Bangladesh is going to set the merchandise export target at $60 billion for the fiscal year 2023-24 with the projection for a 7.99 per cent growth against export earnings to the tune of $ 55.55 billion in the just-concluded fiscal year.
Even though exports grew by 6.67 per cent in FY23, the government failed to achieve the target. The export target was set at $58 billion in the last fiscal year, up 33.33 per cent from $43.5 billion in FY22.
The Export Promotion Bureau (EPB) has proposed the Ministry of Commerce for setting the export target for FY24. The ministry is expected to review the proposal and set the export target at a meeting today (Wednesday).
The government targeted $67 billion in earnings from exports of goods and services in FY23, an 11.60 per cent increase from the year before, according to the Commerce Ministry. Due to the global economic crisis, the government is going to reduce the export target growth compared to last year.
The EPB has proposed a merchandise-export target of $60 billion and service export target of $10 billion for the current fiscal year. The merchandise export target increases by $2 billion and service export target by $1 billion in the current fiscal year compared with last year.
The government set the merchandise export target of $58 billion and service export target of $9 billion for the FY23, which was 11.36 per cent higher than actual receipts in the previous fiscal year.
A commerce ministry official said that the export target would have been higher if there was no economic crisis, although the Cabinet Committee on Economic Affairs approved the draft of "Export Policy 2021-2024" on 12 January 2022, setting the $80 billion export target for FY2024.
About 84 per cent or $52.11 billion is expected to come from the readymade garment (RMG) sector, which is projected to see a growth of 10.90 per cent. Also the target for home textiles is $1.23 billion with a projected growth of 12.76 per cent for FY 24, according to a proposal placed at a meeting of the commerce ministry.
The proposed target and growth for leather and leather goods are $ 1.35 billion and 10.33 per cent, jute and jute goods $ 1.02 billion and 11.81 per cent, agricultural products $ 0.95 billion and 12.69 per cent, engineering products $0.63 billion and 7.54 per cent, non-leather footwear $ 0.53 billion and 9.64 per cent, headgear and cap $ 0.52 billion and 7.53 per cent, frozen and live fish $ 0.47 billion and 11.30 per cent, yarn, waste and fabrics $ 0.43 billion and 4.59 per cent.

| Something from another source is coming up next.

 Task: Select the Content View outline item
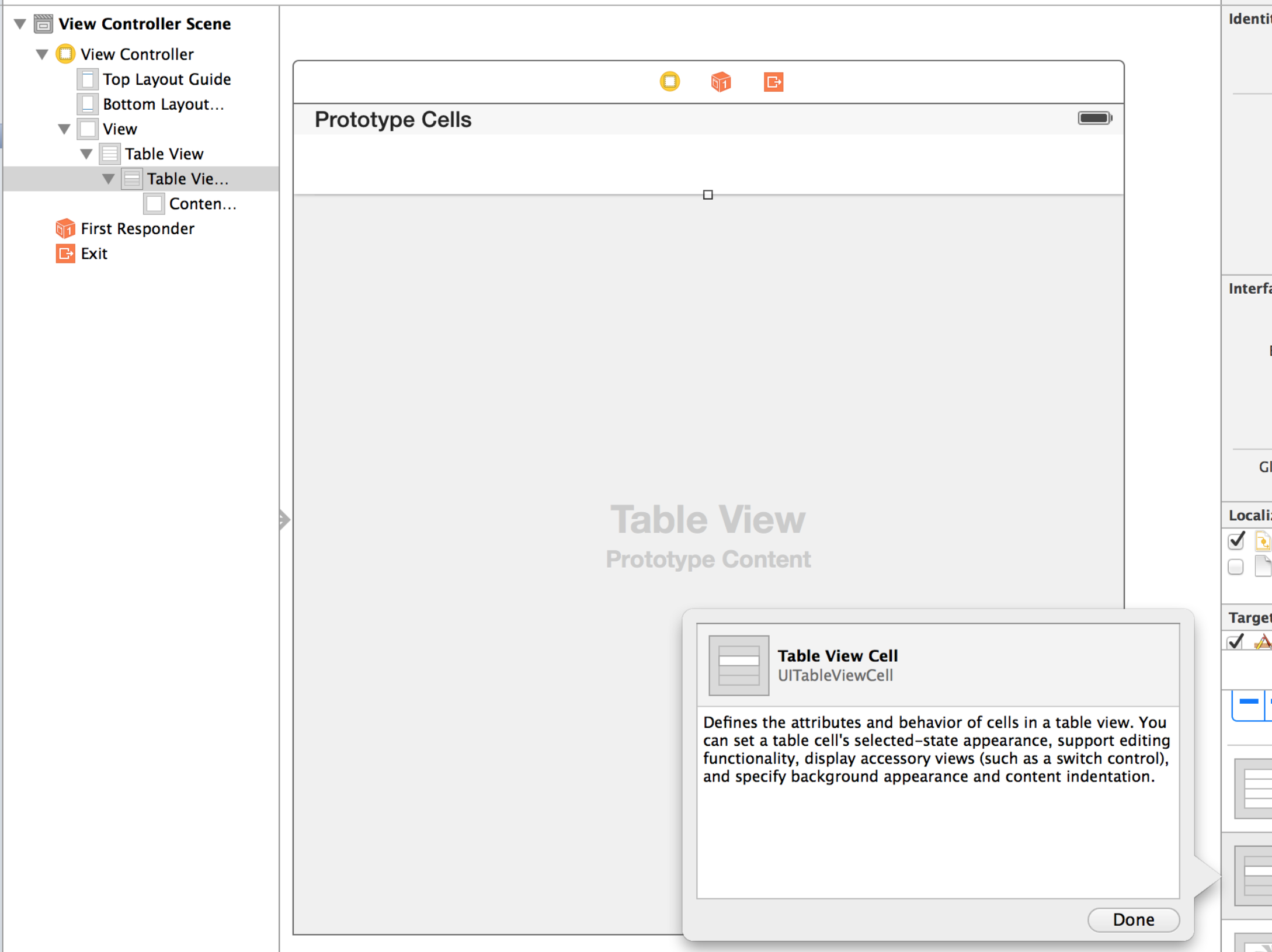202,204
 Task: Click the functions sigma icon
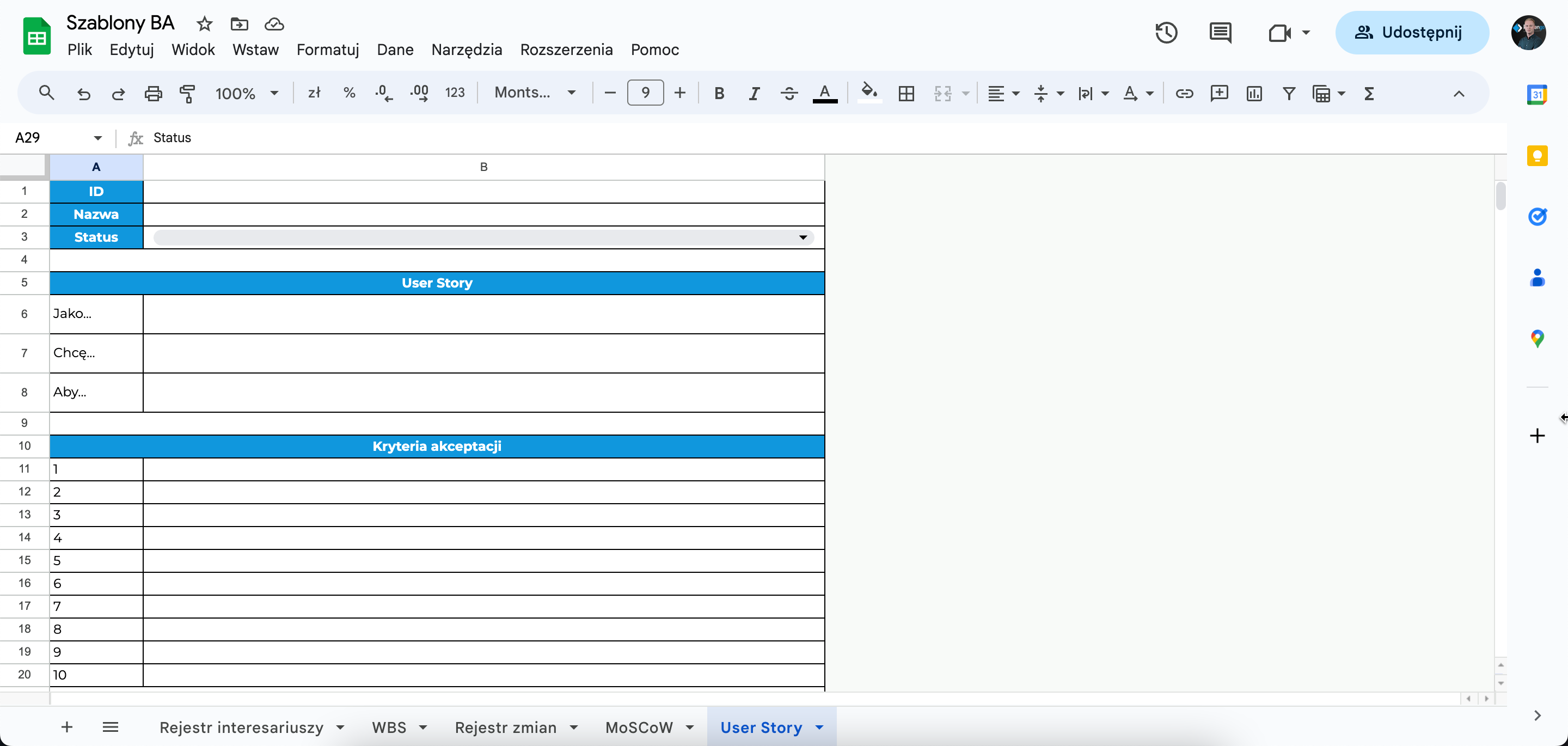pyautogui.click(x=1369, y=93)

The total export earnings are estimated to reach $ 64.55 billion--goods $55.55 billion and services $9.0 billion--by the end of FY24, up 4.14 per cent than that of the previous FY.
In FY22, Bangladesh exported goods worth $ 52.08 billion, 19.73 per cent higher than the target. The service sector hauled in $8 billion to set a new record for export earnings. In comparison, the country earned $38.75 billion in exports during FY21, missing the target of $ 41 billion.
Terming the export target set for the current fiscal year rational, Research and Policy Integration for Development (RAPID) Chairman Dr Mohammad Abdur Razzaque said that though growth is projected to rise by 7.99 per cent, the downtrend in exports will continue for next three to six months due to global economic crisis. “It is a right decision to set such an export target if the global does not change,” he said.
Considering high inflation, reserves shortfall and volatility in the currency exchange rate, it is good to reduce the export target, he said, adding that the mathematical system is not used in the target set in the export policy. Usually, the export target is set based on an approximate calculation.
The government should devise long and mid-term strategic plans to boost exports before the country’s graduation from LDC status, he said, suggesting radical reforms for setting such an export target.
During the post-LDC era, he said, it will be difficult for the government to sustain in the global market. There are also problems relating to export diversification. So, the government should make plans taking all these things into account, he added.